* [Objectives]:
A. From the article on construction schedules, list each item it names as something General Conditions may include.
B. Extend the article on construction schedules, picking up after its final sentence.

* [Selected extract]:

- - -

All in Agreement: How Long?

By Pete Battisti
August 24, 2007


When a general contractor submits a bid to build a building, the bid is based on a specific time frame. Normally, the GC proposes a specific start and completion date, and based on that time frame, the GC includes a specific amount of money in their bid for General Conditions. General Conditions may include jobsite trailers, fuel, office expenses as well as field and office supervision, among other things that would be considered jobsite overhead.

When a GC bids a 10-month job and estimates $500,000 in general conditions expense the GC is planning to spend $50,000 per month. If the job ends up taking nine months, the GC saves $50,000. If the job ends up taking 12 months the expense to the GC is $100,000.

If the GC determines it was the owner’s fault that the job took 12 months rather than 10, the GC may ask the owner to pay the extra $100,000. If the GC is working for a fair and reasonable owner the owner may agree to pay. If the owner refuses to pay the GC may resort to other tactics.

The GC could file a claim against the owner or take other legal action in an effort to collect the $100,000. Another option is to collect from subcontractors who may have delayed the project.

Subcontractors also bid projects with specific durations in mind. A plastering subcontractor who bids a lump sum of $200,000 does so with the GC’s scheduled start and completion dates. If the schedule indicates the plasterwork will start in January and end in April, the subcontractor based his or her bid on a four-month schedule. If the job were estimated to include $20,000 in overhead and $25,000 in profit over a four-month period it would mean the subcontractor could expect to generate $45,000 in that four-month period.

If the job only takes three months, the subcontractor earned the same amount of money in a shorter period of time, which on an annual percentage basis is a huge bonus. However, if the job takes the plastering contractor six months to complete rather than four months, the subcontractor has taken a substantial loss on an annual percentage basis as well as from an overhead basis.

The question a subcontractor has to consider is whether there is entitlement to additional compensation if the work couldn’t be completed in four months as a result of the actions of others. If the subcontractor finds that it was the owner or GC’s fault, then the subcontractor has to consider if it’s worth pursuing the issue.

The fact of the matter is that subcontractors really do base their bids on duration, as do GC’s. However, most contracts give control of the schedule to the GC and these subcontracts also include language allowing the GC to modify the schedule without compensating the subcontractor.

The New York Supreme Court ruled that subcontractors who do not limit the contract language by actually writing in the duration dates for their work are not entitled to additional compensation for delays or escalations of the schedule, as I understand the ruling.

This ruling significantly changes how subcontractors have to deal with contracts and schedules. Subcontractors can create a proposal that indicates durations. However, if those durations are not made part of the subcontract, the subcontractor will not be entitled. Think of it in terms of how little control you have. If the GC wakes up one morning and figures out he can save $50,000 in general conditions if he gets the job done one month earlier by escalating the schedule; the subcontractors will be contractually required to escalate the schedule without compensation.

As well, if the GC extends the schedule and is compensated by the owner for doing so, the subcontractor is not necessarily entitled to additional compensation unless the subcontractor’s contract includes durations.

I was involved in a project where our work started four months later than scheduled, and the completion date for our work was extended six months past the original date our work was to be completed. The cost impact this created was substantial material increases, additional overhead, and the new schedule conflicted with other projects we had starting. Besides known cost impacts, there was an impact on how we had planned to utilize our field supervision. We couldn’t pull the supervision off of a job in progress that should have been done and replace them with new people unfamiliar with the job.

- - -

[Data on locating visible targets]
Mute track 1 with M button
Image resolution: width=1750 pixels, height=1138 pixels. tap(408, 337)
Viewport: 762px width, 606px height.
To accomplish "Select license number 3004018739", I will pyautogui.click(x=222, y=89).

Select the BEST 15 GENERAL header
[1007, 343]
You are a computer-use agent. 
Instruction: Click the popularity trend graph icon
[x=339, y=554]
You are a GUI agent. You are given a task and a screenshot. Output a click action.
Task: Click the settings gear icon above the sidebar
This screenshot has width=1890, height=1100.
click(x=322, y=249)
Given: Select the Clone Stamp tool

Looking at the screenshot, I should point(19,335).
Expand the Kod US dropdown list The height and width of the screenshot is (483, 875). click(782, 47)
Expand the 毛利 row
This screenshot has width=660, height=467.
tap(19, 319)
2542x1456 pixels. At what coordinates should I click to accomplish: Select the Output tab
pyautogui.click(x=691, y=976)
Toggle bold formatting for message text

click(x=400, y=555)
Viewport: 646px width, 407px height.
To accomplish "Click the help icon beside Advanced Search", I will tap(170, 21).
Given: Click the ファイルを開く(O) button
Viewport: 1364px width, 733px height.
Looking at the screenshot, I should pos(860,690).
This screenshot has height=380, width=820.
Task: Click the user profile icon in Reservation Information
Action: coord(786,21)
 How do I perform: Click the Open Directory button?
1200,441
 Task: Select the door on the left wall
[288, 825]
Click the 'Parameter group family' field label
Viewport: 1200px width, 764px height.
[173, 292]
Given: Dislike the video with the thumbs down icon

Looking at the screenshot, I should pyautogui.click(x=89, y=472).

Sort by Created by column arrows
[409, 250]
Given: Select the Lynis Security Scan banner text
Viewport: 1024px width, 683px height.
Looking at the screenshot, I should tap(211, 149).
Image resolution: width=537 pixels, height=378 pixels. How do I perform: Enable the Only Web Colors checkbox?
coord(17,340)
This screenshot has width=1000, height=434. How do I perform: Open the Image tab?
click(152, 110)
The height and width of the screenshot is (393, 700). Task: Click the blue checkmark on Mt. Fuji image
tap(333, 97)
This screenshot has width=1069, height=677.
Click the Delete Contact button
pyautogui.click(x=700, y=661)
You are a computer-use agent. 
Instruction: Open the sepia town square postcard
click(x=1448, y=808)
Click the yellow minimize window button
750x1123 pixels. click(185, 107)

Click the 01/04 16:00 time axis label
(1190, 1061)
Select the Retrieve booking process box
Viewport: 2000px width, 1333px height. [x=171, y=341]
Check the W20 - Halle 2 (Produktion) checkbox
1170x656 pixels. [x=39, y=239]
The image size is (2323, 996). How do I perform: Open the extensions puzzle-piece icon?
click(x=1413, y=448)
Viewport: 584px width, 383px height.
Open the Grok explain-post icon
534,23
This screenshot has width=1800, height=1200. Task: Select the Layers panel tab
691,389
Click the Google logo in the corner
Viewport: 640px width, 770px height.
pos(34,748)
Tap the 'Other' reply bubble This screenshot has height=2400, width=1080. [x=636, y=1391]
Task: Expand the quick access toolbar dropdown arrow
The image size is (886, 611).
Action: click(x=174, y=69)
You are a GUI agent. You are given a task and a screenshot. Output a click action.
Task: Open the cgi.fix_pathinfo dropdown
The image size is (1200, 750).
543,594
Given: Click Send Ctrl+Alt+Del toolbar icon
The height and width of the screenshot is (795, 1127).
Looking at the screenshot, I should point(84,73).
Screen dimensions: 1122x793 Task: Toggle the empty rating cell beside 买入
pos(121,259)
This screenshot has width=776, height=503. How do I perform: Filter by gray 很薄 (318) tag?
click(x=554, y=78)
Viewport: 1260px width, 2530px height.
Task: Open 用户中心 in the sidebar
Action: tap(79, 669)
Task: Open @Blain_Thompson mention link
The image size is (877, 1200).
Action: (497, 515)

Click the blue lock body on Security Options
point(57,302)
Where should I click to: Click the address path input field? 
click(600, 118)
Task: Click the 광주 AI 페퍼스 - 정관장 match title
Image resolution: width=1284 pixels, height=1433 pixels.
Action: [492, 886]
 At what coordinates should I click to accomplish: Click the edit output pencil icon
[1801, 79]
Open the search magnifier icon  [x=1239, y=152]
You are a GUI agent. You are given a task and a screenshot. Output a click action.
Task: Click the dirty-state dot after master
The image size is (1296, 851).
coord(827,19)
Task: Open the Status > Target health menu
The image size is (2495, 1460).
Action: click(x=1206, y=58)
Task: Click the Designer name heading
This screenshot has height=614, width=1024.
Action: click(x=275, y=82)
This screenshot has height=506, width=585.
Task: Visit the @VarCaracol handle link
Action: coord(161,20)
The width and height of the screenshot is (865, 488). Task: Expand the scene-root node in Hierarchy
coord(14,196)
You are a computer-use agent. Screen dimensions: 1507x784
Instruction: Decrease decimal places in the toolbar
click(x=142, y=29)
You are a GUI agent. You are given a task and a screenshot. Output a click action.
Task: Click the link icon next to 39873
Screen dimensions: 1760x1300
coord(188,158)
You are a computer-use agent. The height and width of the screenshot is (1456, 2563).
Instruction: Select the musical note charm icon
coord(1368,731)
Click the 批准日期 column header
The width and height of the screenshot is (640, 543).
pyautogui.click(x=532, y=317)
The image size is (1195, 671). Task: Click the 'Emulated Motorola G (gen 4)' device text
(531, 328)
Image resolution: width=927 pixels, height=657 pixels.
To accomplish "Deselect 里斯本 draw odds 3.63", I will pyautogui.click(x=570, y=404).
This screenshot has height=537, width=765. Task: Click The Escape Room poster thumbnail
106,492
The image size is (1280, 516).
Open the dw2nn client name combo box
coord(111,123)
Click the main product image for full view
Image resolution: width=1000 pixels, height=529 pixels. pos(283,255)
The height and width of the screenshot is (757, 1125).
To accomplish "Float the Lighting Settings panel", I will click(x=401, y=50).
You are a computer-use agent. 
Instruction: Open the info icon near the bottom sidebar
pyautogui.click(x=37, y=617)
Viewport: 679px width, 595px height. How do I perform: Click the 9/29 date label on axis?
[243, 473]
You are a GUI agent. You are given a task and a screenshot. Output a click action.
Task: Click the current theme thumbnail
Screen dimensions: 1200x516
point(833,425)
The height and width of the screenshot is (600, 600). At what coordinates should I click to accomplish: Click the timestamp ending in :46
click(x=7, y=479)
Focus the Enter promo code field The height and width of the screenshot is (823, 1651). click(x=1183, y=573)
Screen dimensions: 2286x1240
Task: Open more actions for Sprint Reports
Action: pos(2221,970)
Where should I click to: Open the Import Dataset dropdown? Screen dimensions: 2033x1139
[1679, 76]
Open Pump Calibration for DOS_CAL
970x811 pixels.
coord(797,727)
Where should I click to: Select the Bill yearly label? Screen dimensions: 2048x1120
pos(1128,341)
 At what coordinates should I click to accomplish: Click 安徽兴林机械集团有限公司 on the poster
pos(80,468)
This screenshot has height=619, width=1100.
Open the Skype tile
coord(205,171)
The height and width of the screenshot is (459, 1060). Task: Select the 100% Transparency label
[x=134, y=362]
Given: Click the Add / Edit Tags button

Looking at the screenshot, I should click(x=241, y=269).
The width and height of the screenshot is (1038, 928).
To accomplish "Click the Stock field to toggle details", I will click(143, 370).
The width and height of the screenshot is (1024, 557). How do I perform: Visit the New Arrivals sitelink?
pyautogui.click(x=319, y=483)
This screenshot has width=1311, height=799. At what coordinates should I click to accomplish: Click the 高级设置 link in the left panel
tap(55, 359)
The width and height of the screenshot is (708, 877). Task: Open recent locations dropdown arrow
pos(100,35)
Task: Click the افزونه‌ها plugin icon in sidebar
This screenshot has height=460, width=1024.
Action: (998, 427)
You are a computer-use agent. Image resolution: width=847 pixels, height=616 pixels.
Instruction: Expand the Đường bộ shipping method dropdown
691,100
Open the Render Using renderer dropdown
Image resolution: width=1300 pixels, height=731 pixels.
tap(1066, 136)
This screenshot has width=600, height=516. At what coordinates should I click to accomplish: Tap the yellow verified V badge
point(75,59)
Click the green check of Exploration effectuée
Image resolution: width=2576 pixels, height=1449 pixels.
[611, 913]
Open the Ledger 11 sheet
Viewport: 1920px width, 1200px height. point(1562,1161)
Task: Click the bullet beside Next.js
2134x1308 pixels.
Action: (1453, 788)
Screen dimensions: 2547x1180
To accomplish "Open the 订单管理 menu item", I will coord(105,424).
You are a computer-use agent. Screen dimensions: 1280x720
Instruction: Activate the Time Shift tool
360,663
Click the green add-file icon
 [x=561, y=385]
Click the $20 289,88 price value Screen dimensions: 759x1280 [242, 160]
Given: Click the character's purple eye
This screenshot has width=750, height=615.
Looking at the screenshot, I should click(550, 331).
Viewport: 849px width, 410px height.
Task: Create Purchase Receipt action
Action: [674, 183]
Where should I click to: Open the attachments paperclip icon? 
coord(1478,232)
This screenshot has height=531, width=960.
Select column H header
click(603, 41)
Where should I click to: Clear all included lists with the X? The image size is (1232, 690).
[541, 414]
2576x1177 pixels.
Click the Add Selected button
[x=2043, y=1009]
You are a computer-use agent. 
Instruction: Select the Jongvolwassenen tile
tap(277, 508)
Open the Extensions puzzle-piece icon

- - -

* [Responses to the tasks]:
A.
- Jobsite trailers
- Fuel
- Office expenses
- Field and office supervision

B.
Fairness

Subcontractors who work with GCs who are fair will be more profitable. Since the New York Court ruling, subcontractors will find GCs to be less willing to allow duration dates in subcontracts. The reason they will object is due to the fact that the Court is saying that if the subcontractor limits the schedule language by writing in duration dates, the subcontractor should be entitled to additional compensation!

In other words, the Court ruled in favor of the GC, but having done so, the Court is telling subcontractors, “if subcontractors modify the subcontract by writing in the duration dates, their chances for entitlement are greatly enhanced.”

Most construction attorneys in the U.S. are aware of this court ruling and most are advising their clients on the subject. An attorney for a GC will most likely advise his client not to allow its subcontractors to include duration dates on any given subcontract.

The reason attorneys for GCs will recommend this is because they know that it will be very difficult for them to defend a lawsuit where the subcontractor limited the durations in a subcontract. Why? Because the Court ruled that if a subcontractor does not limit durations in the subcontract they are not entitled. In my opinion this is basically a signal from the Court telling subcontractors they are crazy if they don’t limit the durations.

Worth the Risk

When a GC bids a project for an owner the proposal always includes overall durations. In other words the GC limits durations with the owner, but GCs don’t want subcontractors to limit their durations in the subcontract.

Subcontractors who don’t see the issue of durations as a serious problem are most likely the same subcontractors who didn’t see the “pay if paid,” contract language as a problem. The rights of subcontractors have been greatly diminished in the last 25 years, and subcontractors as well as subcontractor associations have allowed it. In the last 25 years, the risk for subcontractors has greatly increased and the risk to GCs has greatly decreased.

Subcontractors can continue to give up more of their rights and take on more risks or they can take the advice of the court and include duration dates in their subcontracts.

How To Limit Durations

When you receive a subcontract you will find areas in the contract that relate to schedule. Where there is room you can write-in the following: The subcontract price is based upon us starting work January 2008 and completing our work January 2009. Where you write in the language is not nearly as important as making sure you write it in.

Will you or I walk away from a job if the GC refuses to let us write in the durations? I would suggest that before walking away, we work at negotiating acceptable language. Maybe you agree to the words “roughly or approximately” before the actual start and completion date. Maybe the GC will accept the language if you expand the durations somewhat.

Modifying contracts is simply a process of negotiation in order to level the risk between the parties. GCs who refuse to negotiate unreasonable terms and conditions are GCs we should avoid. Avoiding them will impact them!

Remember: Teamwork begins with a fair contract.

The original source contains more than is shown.